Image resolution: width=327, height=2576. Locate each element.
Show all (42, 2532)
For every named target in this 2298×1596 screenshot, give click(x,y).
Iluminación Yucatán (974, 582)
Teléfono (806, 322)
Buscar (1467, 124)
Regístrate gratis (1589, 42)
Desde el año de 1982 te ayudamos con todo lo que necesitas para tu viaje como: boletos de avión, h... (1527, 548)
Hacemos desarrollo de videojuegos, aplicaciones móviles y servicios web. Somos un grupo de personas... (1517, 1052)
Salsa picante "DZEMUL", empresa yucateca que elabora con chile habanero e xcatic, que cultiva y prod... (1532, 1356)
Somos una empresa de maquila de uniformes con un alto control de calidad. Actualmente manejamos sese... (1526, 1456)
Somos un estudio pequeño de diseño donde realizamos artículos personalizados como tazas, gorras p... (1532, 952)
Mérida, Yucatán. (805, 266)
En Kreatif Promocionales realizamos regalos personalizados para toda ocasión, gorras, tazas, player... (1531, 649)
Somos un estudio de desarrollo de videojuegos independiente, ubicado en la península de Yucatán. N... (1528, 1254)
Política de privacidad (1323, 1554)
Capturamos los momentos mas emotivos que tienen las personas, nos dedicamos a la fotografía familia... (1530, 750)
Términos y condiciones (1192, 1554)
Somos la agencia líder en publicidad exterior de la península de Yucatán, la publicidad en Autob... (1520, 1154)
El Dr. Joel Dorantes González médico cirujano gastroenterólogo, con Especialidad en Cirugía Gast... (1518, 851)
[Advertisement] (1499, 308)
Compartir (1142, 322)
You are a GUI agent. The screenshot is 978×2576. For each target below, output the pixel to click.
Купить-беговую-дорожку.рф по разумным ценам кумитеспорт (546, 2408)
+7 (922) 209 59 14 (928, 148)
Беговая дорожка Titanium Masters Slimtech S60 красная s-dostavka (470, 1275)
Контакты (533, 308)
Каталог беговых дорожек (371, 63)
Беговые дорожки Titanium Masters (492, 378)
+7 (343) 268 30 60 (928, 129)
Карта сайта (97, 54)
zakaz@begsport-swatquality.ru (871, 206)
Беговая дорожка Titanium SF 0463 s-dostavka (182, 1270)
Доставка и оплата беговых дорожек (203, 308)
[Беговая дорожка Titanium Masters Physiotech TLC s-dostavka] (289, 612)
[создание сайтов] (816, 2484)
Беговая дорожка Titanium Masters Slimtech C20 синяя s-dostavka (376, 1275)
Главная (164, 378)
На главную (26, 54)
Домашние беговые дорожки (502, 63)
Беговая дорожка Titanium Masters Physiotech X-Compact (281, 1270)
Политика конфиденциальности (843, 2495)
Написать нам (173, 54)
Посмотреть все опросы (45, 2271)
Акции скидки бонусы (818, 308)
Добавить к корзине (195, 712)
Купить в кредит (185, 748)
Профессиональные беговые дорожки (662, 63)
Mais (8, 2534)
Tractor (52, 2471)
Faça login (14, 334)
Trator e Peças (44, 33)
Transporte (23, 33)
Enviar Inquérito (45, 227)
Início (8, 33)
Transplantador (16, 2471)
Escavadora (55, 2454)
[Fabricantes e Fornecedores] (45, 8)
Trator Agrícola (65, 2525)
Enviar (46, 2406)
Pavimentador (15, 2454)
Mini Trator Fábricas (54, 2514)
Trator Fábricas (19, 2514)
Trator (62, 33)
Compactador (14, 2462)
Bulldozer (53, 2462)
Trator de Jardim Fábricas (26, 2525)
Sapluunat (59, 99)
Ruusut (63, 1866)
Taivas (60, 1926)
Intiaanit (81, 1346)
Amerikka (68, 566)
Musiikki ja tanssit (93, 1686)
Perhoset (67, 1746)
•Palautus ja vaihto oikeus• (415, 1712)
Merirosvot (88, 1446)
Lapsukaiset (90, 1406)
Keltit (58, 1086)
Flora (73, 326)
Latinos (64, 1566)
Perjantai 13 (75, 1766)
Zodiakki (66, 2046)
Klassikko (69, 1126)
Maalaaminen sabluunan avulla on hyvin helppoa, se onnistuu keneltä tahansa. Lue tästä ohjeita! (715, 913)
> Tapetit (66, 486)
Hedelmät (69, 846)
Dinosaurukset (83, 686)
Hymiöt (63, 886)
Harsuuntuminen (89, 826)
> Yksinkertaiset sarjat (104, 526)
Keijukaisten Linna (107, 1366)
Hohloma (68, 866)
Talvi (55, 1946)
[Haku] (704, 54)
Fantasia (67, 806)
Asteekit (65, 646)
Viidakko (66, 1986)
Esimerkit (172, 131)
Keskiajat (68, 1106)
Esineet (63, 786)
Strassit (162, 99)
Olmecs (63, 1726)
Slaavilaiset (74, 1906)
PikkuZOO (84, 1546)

__Exercise instructions__. Starting at the line above that contains "En Kreatif Promocionales", repeat each line exactly up to and including the line that contains "Somos un estudio de", and stop there.

__Your solution__.
En Kreatif Promocionales realizamos regalos personalizados para toda ocasión, gorras, tazas, player... (1531, 649)
Somos un estudio de desarrollo de videojuegos independiente, ubicado en la península de Yucatán. N... (1528, 1254)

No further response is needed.